Dr. Sarah Buckley had a very interesting article about the placenta, intertwined with the story of her son Jacob’s pregnancy and birth.

h/t to EnjoyBirth for the link!

And while I’m on the subject of placentas, click here to read more about the battle over placentas in Hawaii. Native Hawaiians are one of many groups who have traditions and ceremonies with the placenta, and Hawaii is the first state to specifically give parents the right to take the placenta home with them from the hospital, rather than (as the previous law stated) placentas being declared infectious waste.

High-Tech vs.

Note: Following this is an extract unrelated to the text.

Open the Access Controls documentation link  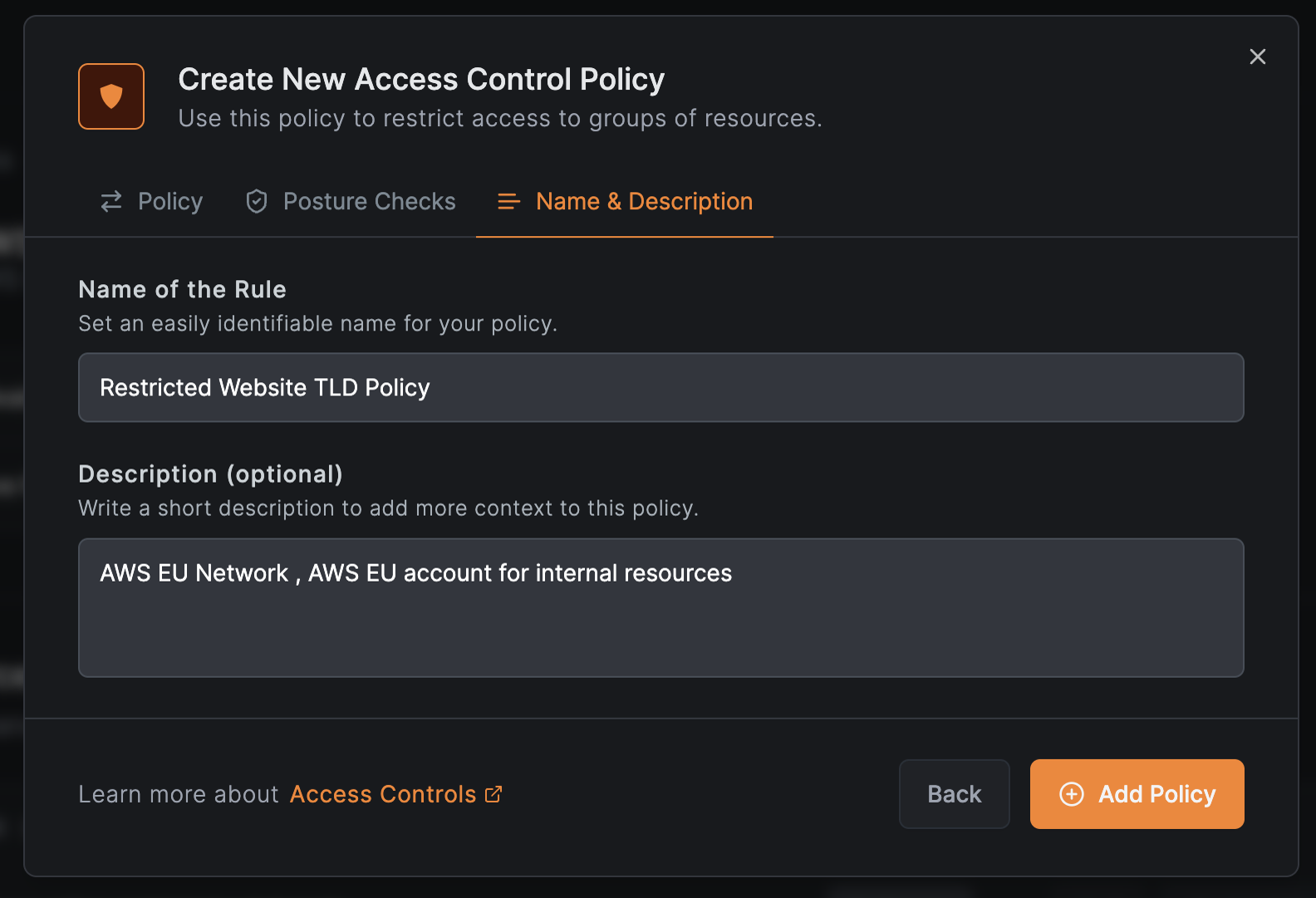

High-Touch — Consumer Reports on Childbirth

In an article titled “Back to basics for safer childbirth,” and subtitled “Too many doctors and hospitals are overusing high-tech procedures,” Consumer Reports finds the same problems with modern birth practices for low-risk women that natural-birth advocates have been reporting for years: overuse of high-tech, often invasive measures, and underuse of high-touch, usually non-invasive measures.

Overuse of high-tech measures

  • Inducing labor. The percentage of women whose labor was induced more than doubled between 1990 and 2005
  • Use of epidural painkillers, which might cause adverse effects, including rapid fetal heart rate and poor performance on newborn assessment tests
  • Delivery by Caesarean section, which is estimated to account for one-third of all U.S births in 2008, will far exceed the World Health Organization’s recommended national rate of 5 to 10 percent
  • Electronic fetal monitoring, unnecessarily adding to delivery costs
  • Rupturing membranes (“breaking the waters”), intending to hasten onset of labor
  • Episiotomy, which is often unnecessary

Underuse of high-touch, noninvasive measures

  • Prenatal vitamins
  • Use of midwife or family physician
  • Continuous presence of a companion for the mother during labor
  • Upright and side-lying positions during labor and delivery, which are associated with less severe pain than lying down on one’s back
  • Vaginal birth (VBAC) for most women who have had a previous Caesarean section
  • Early mother-baby skin-to-skin contact

They also have a link to a true-false quiz on maternity care (I scored 100%).

Now that Consumer Reports has jumped on the natural-birth bandwagon, maybe, just maybe, all those people who denigrate natural birth advocates will shut up. Hey, I can dream, can’t I? 🙂

My thanks to Empowering Birth for the link to the article!